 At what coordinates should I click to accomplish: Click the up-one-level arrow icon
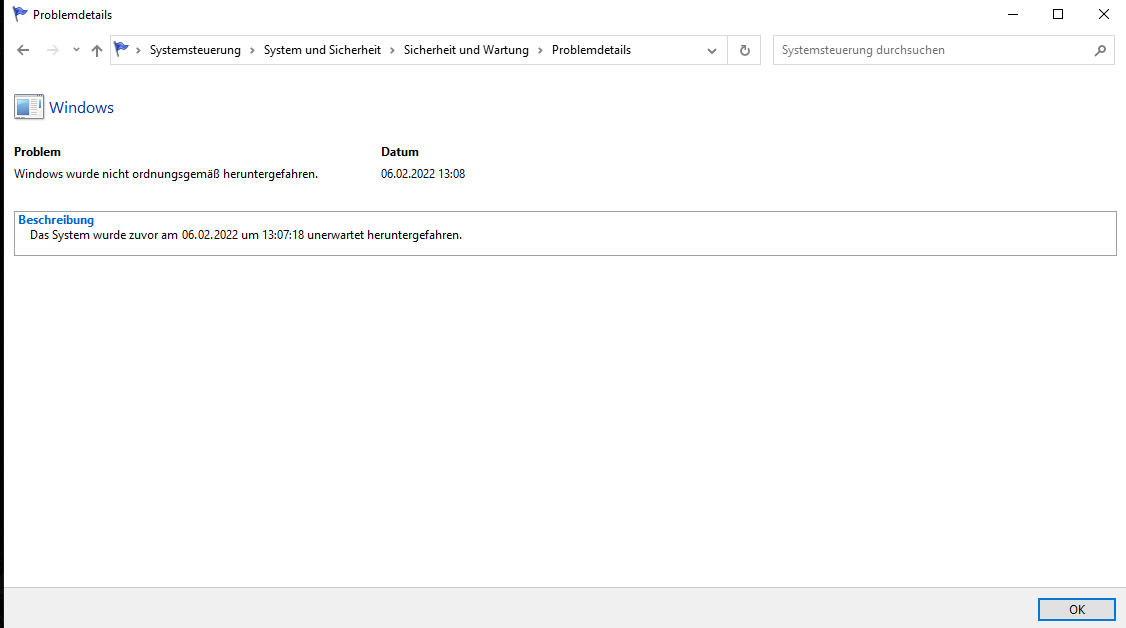(96, 49)
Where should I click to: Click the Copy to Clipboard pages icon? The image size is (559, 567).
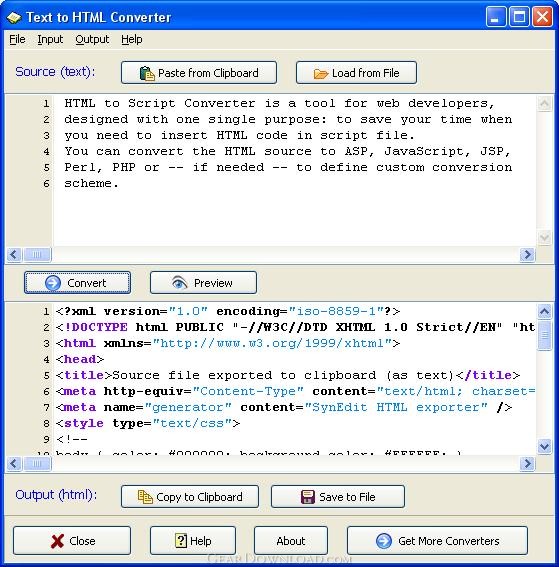pos(145,497)
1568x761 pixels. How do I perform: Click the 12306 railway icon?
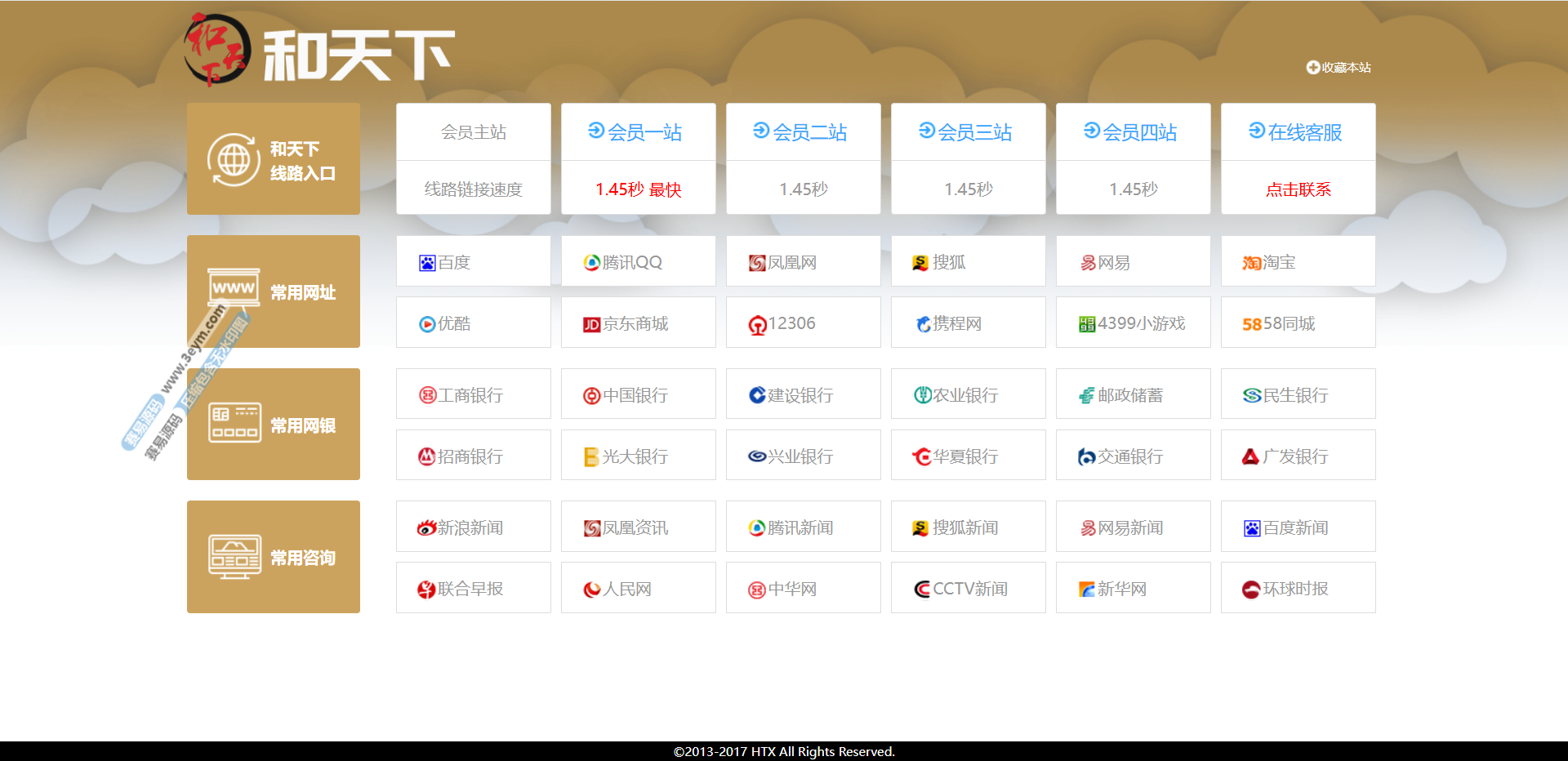757,325
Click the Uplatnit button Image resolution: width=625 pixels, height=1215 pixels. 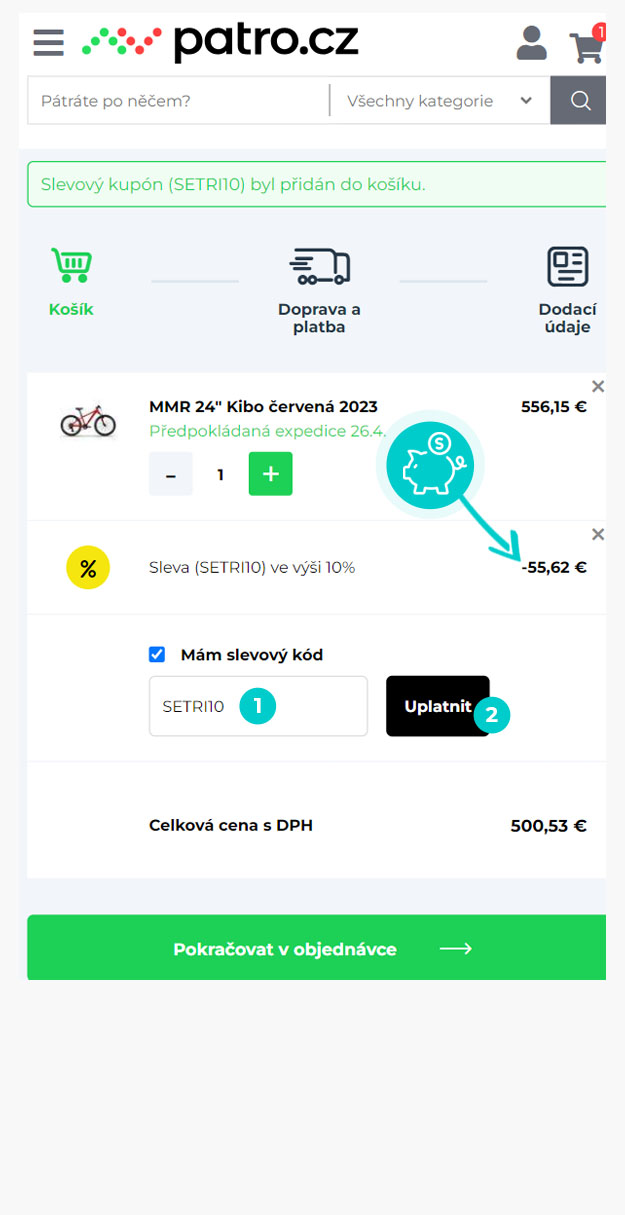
━━━━━━━━━━━━━━━━━━━━━━━━━━━━━━
Omitting all pictures, reproduce the records above in their entirety.

 At what coordinates should I click to accomplish: Click the up-one-level arrow icon
(96, 49)
Where should I click to: Click the Copy to Clipboard pages icon? The image size is (559, 567).
pos(145,497)
1568x761 pixels. How do I perform: Click the 12306 railway icon?
757,325
Click the Uplatnit button Image resolution: width=625 pixels, height=1215 pixels. 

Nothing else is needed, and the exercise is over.